> _Problem to work on_: Transcribe the full listing, keeping every word as it stands.

> _Records to use_:
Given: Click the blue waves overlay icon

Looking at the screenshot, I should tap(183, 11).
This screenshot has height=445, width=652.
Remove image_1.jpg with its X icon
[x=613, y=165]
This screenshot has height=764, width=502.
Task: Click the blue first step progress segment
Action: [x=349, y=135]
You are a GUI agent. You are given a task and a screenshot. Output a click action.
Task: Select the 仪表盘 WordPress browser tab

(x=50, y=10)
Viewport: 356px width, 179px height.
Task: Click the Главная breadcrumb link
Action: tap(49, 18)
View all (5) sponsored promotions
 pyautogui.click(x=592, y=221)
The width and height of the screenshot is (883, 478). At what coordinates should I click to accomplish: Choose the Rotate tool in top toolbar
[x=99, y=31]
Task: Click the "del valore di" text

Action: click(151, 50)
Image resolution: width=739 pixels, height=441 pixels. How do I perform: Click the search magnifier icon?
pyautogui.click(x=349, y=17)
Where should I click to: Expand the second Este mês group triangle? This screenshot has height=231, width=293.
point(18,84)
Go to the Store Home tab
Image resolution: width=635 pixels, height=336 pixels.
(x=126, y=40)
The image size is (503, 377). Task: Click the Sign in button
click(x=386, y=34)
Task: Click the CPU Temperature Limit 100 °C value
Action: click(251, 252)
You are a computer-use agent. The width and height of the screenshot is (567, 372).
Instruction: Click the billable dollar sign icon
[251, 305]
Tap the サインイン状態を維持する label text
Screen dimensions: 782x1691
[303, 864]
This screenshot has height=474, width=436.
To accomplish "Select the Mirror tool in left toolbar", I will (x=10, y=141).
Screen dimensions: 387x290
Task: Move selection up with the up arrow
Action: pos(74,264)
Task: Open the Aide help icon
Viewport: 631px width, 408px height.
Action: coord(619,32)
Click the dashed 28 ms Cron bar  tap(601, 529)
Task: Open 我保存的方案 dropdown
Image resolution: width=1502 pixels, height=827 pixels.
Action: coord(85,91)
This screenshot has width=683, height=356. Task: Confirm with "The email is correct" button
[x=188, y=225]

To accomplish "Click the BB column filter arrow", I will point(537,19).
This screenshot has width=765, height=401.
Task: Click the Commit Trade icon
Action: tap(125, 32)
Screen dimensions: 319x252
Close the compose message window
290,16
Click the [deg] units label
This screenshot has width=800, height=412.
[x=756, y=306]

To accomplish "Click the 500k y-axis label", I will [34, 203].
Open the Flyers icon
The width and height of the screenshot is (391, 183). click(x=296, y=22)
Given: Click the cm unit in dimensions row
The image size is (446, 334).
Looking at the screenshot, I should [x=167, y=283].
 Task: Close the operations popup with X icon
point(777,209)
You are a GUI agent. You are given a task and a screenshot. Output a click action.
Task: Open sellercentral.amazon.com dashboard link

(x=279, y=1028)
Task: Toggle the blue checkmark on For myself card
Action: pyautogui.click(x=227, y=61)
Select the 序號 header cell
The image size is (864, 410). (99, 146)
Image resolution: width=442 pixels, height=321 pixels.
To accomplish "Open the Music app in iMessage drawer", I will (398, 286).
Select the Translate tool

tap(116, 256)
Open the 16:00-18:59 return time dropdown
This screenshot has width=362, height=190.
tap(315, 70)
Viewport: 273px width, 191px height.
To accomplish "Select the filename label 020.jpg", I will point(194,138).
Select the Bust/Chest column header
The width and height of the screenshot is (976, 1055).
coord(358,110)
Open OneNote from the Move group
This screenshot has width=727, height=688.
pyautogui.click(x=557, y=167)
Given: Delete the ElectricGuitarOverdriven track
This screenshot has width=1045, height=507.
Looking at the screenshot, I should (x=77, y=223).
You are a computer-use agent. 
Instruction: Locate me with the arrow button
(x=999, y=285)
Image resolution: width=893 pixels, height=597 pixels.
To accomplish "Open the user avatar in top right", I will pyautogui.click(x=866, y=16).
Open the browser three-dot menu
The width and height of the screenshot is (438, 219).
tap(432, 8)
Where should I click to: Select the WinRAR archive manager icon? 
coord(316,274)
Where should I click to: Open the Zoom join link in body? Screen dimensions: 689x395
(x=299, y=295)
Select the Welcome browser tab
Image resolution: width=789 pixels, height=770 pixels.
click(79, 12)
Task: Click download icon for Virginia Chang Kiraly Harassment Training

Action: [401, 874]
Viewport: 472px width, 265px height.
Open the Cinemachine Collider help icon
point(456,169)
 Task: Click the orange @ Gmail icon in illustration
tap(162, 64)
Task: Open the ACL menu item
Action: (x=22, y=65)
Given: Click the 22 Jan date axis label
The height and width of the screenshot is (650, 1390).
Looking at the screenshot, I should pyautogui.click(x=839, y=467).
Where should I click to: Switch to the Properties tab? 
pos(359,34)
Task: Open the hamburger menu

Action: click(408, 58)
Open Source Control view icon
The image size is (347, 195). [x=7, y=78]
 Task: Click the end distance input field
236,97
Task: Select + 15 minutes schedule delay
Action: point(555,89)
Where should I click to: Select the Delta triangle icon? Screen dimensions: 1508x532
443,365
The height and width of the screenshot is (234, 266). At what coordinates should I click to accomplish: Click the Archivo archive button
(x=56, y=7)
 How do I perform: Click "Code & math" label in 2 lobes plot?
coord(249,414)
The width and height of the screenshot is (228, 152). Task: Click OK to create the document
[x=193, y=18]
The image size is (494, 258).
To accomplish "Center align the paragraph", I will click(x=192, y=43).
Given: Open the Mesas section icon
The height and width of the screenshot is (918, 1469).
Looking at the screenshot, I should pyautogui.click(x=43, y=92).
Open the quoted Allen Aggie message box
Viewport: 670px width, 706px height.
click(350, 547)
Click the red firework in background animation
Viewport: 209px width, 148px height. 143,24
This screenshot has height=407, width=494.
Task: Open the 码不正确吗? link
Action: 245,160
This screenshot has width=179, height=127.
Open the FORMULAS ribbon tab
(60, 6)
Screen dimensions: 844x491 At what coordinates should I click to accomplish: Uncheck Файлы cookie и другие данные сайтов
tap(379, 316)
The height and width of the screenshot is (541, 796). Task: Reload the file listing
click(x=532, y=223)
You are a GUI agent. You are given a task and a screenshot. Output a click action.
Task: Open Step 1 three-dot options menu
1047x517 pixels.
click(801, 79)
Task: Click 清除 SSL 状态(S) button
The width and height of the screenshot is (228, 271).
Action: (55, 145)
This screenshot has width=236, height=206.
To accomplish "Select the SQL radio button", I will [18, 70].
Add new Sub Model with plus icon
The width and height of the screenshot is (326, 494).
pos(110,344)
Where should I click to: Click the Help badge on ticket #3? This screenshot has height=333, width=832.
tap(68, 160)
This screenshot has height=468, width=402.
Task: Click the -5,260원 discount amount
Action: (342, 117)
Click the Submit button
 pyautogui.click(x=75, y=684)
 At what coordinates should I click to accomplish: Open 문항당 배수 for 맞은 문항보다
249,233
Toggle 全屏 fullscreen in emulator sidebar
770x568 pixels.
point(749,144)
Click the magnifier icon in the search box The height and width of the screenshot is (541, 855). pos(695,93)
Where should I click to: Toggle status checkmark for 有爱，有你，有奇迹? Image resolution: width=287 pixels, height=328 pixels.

> _Output for this exercise_:
Given: Click the blue waves overlay icon

Looking at the screenshot, I should tap(183, 11).
This screenshot has height=445, width=652.
Remove image_1.jpg with its X icon
[x=613, y=165]
This screenshot has height=764, width=502.
Task: Click the blue first step progress segment
Action: [x=349, y=135]
You are a GUI agent. You are given a task and a screenshot. Output a click action.
Task: Select the 仪表盘 WordPress browser tab

(x=50, y=10)
Viewport: 356px width, 179px height.
Task: Click the Главная breadcrumb link
Action: tap(49, 18)
View all (5) sponsored promotions
 pyautogui.click(x=592, y=221)
The width and height of the screenshot is (883, 478). At what coordinates should I click to accomplish: Choose the Rotate tool in top toolbar
[x=99, y=31]
Task: Click the "del valore di" text

Action: click(151, 50)
Image resolution: width=739 pixels, height=441 pixels. How do I perform: Click the search magnifier icon?
pyautogui.click(x=349, y=17)
Where should I click to: Expand the second Este mês group triangle? This screenshot has height=231, width=293.
point(18,84)
Go to the Store Home tab
Image resolution: width=635 pixels, height=336 pixels.
(x=126, y=40)
The image size is (503, 377). Task: Click the Sign in button
click(x=386, y=34)
Task: Click the CPU Temperature Limit 100 °C value
Action: click(251, 252)
You are a computer-use agent. The width and height of the screenshot is (567, 372).
Instruction: Click the billable dollar sign icon
[251, 305]
Tap the サインイン状態を維持する label text
Screen dimensions: 782x1691
[303, 864]
This screenshot has height=474, width=436.
To accomplish "Select the Mirror tool in left toolbar", I will (x=10, y=141).
Screen dimensions: 387x290
Task: Move selection up with the up arrow
Action: pos(74,264)
Task: Open the Aide help icon
Viewport: 631px width, 408px height.
Action: coord(619,32)
Click the dashed 28 ms Cron bar  tap(601, 529)
Task: Open 我保存的方案 dropdown
Image resolution: width=1502 pixels, height=827 pixels.
Action: coord(85,91)
This screenshot has width=683, height=356. Task: Confirm with "The email is correct" button
[x=188, y=225]

To accomplish "Click the BB column filter arrow", I will point(537,19).
This screenshot has width=765, height=401.
Task: Click the Commit Trade icon
Action: tap(125, 32)
Screen dimensions: 319x252
Close the compose message window
290,16
Click the [deg] units label
This screenshot has width=800, height=412.
[x=756, y=306]

To accomplish "Click the 500k y-axis label", I will [34, 203].
Open the Flyers icon
The width and height of the screenshot is (391, 183). click(x=296, y=22)
Given: Click the cm unit in dimensions row
The image size is (446, 334).
Looking at the screenshot, I should [x=167, y=283].
 Task: Close the operations popup with X icon
point(777,209)
You are a GUI agent. You are given a task and a screenshot. Output a click action.
Task: Open sellercentral.amazon.com dashboard link

(x=279, y=1028)
Task: Toggle the blue checkmark on For myself card
Action: pyautogui.click(x=227, y=61)
Select the 序號 header cell
The image size is (864, 410). (99, 146)
Image resolution: width=442 pixels, height=321 pixels.
To accomplish "Open the Music app in iMessage drawer", I will (398, 286).
Select the Translate tool

tap(116, 256)
Open the 16:00-18:59 return time dropdown
This screenshot has width=362, height=190.
tap(315, 70)
Viewport: 273px width, 191px height.
To accomplish "Select the filename label 020.jpg", I will point(194,138).
Select the Bust/Chest column header
The width and height of the screenshot is (976, 1055).
coord(358,110)
Open OneNote from the Move group
This screenshot has width=727, height=688.
pyautogui.click(x=557, y=167)
Given: Delete the ElectricGuitarOverdriven track
This screenshot has width=1045, height=507.
Looking at the screenshot, I should (x=77, y=223).
You are a computer-use agent. 
Instruction: Locate me with the arrow button
(x=999, y=285)
Image resolution: width=893 pixels, height=597 pixels.
To accomplish "Open the user avatar in top right", I will pyautogui.click(x=866, y=16).
Open the browser three-dot menu
The width and height of the screenshot is (438, 219).
tap(432, 8)
Where should I click to: Select the WinRAR archive manager icon? 
coord(316,274)
Where should I click to: Open the Zoom join link in body? Screen dimensions: 689x395
(x=299, y=295)
Select the Welcome browser tab
Image resolution: width=789 pixels, height=770 pixels.
click(79, 12)
Task: Click download icon for Virginia Chang Kiraly Harassment Training

Action: [401, 874]
Viewport: 472px width, 265px height.
Open the Cinemachine Collider help icon
point(456,169)
 Task: Click the orange @ Gmail icon in illustration
tap(162, 64)
Task: Open the ACL menu item
Action: (x=22, y=65)
Given: Click the 22 Jan date axis label
The height and width of the screenshot is (650, 1390).
Looking at the screenshot, I should pyautogui.click(x=839, y=467).
Where should I click to: Switch to the Properties tab? 
pos(359,34)
Task: Open the hamburger menu

Action: click(408, 58)
Open Source Control view icon
The image size is (347, 195). [x=7, y=78]
 Task: Click the end distance input field
236,97
Task: Select + 15 minutes schedule delay
Action: point(555,89)
Where should I click to: Select the Delta triangle icon? Screen dimensions: 1508x532
443,365
The height and width of the screenshot is (234, 266). At what coordinates should I click to accomplish: Click the Archivo archive button
(x=56, y=7)
 How do I perform: Click "Code & math" label in 2 lobes plot?
coord(249,414)
The width and height of the screenshot is (228, 152). Task: Click OK to create the document
[x=193, y=18]
The image size is (494, 258).
To accomplish "Center align the paragraph", I will click(x=192, y=43).
Given: Open the Mesas section icon
The height and width of the screenshot is (918, 1469).
Looking at the screenshot, I should pyautogui.click(x=43, y=92).
Open the quoted Allen Aggie message box
Viewport: 670px width, 706px height.
click(350, 547)
Click the red firework in background animation
Viewport: 209px width, 148px height. 143,24
This screenshot has height=407, width=494.
Task: Open the 码不正确吗? link
Action: 245,160
This screenshot has width=179, height=127.
Open the FORMULAS ribbon tab
(60, 6)
Screen dimensions: 844x491 At what coordinates should I click to accomplish: Uncheck Файлы cookie и другие данные сайтов
tap(379, 316)
The height and width of the screenshot is (541, 796). Task: Reload the file listing
click(x=532, y=223)
You are a GUI agent. You are given a task and a screenshot. Output a click action.
Task: Open Step 1 three-dot options menu
1047x517 pixels.
click(801, 79)
Task: Click 清除 SSL 状态(S) button
The width and height of the screenshot is (228, 271).
Action: (55, 145)
This screenshot has width=236, height=206.
To accomplish "Select the SQL radio button", I will [18, 70].
Add new Sub Model with plus icon
The width and height of the screenshot is (326, 494).
pos(110,344)
Where should I click to: Click the Help badge on ticket #3? This screenshot has height=333, width=832.
tap(68, 160)
This screenshot has height=468, width=402.
Task: Click the -5,260원 discount amount
Action: (342, 117)
Click the Submit button
 pyautogui.click(x=75, y=684)
 At what coordinates should I click to accomplish: Open 문항당 배수 for 맞은 문항보다
249,233
Toggle 全屏 fullscreen in emulator sidebar
770x568 pixels.
point(749,144)
Click the magnifier icon in the search box The height and width of the screenshot is (541, 855). pos(695,93)
Where should I click to: Toggle status checkmark for 有爱，有你，有奇迹? Image resolution: width=287 pixels, height=328 pixels.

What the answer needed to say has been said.